New Delhi: The Home Ministry and Planning Commission have locked horns in a big battle over which organization will carry out the bio-metric collections for the ambitious Unique Identification Number project.
While home minister P Chidambaram has written a letter to Prime Minister Manmohan Singh seeking an early meeting of Cabinet to take a “final decision”, the home secretary R K Singh has said that till the decision is taken “this impasse will continue”.

Montek Singh Ahluwalia
The Ministry wants a clear decision as to which organization will carry out a bio-metric collection in the field, a letter written by Singh to Cabinet Secretary Ajit Seth said.
However, planning commission deputy chairman Montek Singh Ahluwalia today threw his full weight behind the UIDAI saying the project should continue.
“In our view, it should continue. This can be done, parallel with whatever others (Home Ministry) are doing. Whatever UIDAI is doing is the right thing to do and it should be continued”, he said.
Chidambaram wrote a strong letter to the Prime Minister urging him to instruct the Planning Commission to immediately bring a note to the Cabinet so that a final decision could be taken in the matter.
“In my respectful submission, it would not be in the interest of the Government to allow the controversy to be played out in the media,” he said in the letter.
Ahluwalia said that Commission has sent a cabinet note and hoped that it would come up before the Cabinet on Wednesday.
At the centre of the controversy is the collection of bio-metric data of all residents.
While the home ministry has maintained that the Registrar General of India under it has been mandated to collect the data through the National Population Register, the Nandan Nilekani-led UIDAI wants the mandate beyond 20 crore.
The UIDAI has already collected information about 170 million people.
In his letter, Chidambaram said the Registrar General of India has been tasked with the duty to collect the bio-metric data of all usual residents in the country.
The project is proceeding well and is expected to be completed by mid-2013, he said.
However, he added that the UIDAI has also been authorized to collect bio-metric data of up to 200 million people and the UIDAI wants to have its mandate extended.
Recalling that he has spoken several times to Ahluwalia and requested the Planning Commission to bring a note to the Cabinet for obtaining a decision, the Home Minister said “I think it is important that there is clarity on the issue so that the work of capturing bio-metrics can go forward. Hence, the need for an early decision.

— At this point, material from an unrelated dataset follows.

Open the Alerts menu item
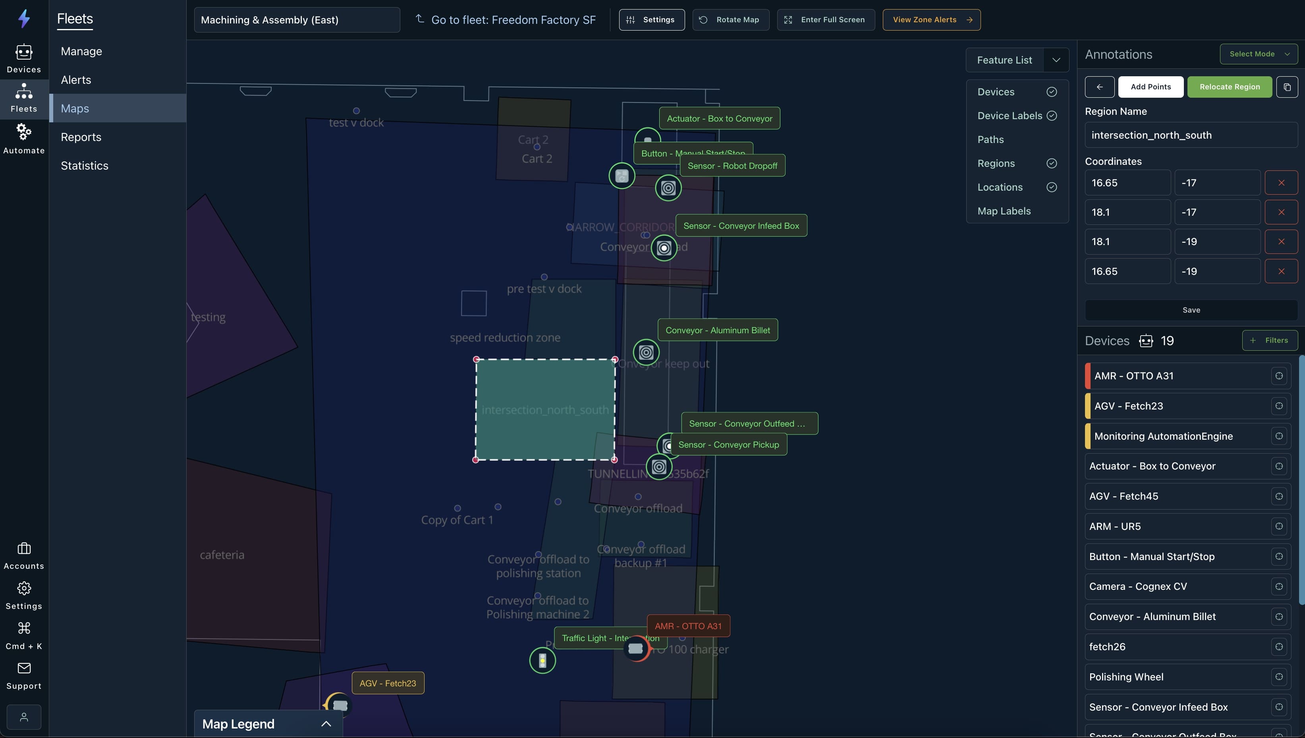 point(76,80)
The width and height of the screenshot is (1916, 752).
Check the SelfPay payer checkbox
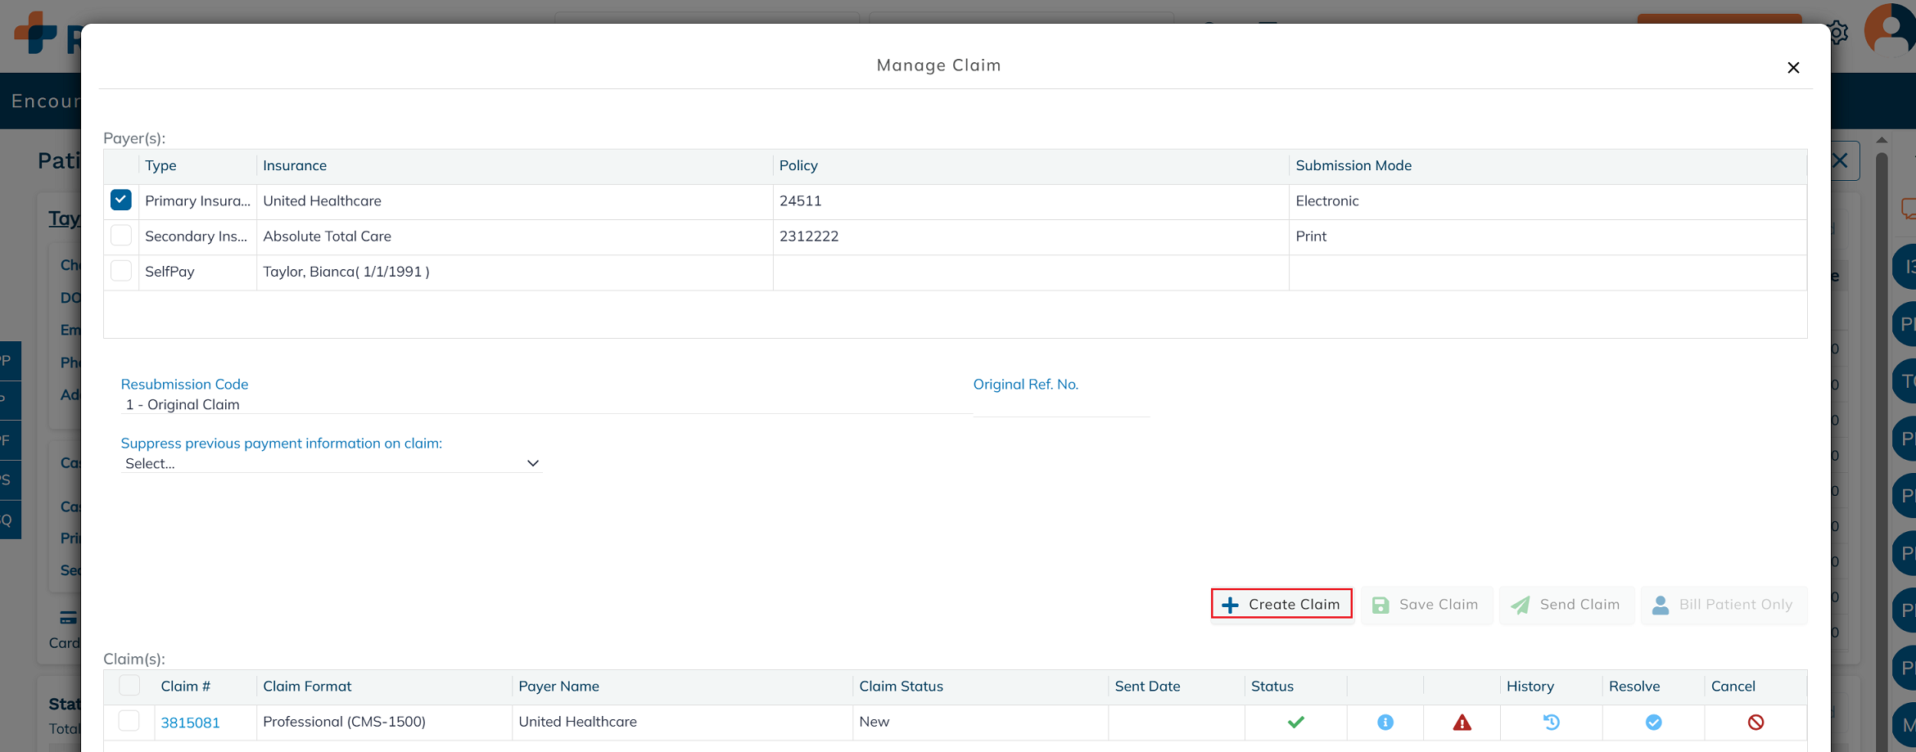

He also complained that “some inspired stories” have appeared in the media painting the MHA black and presenting distorted facts.
The Home Secretary, in his letter to the Cabinet Secretary, said that the Ministry finds it difficult to understand that while the UIDAI is willing to accept the documents which have been issued by third party persons who are not even present at the time of enrolments, it finds it difficult to accept the data collected by the Government servants for processing.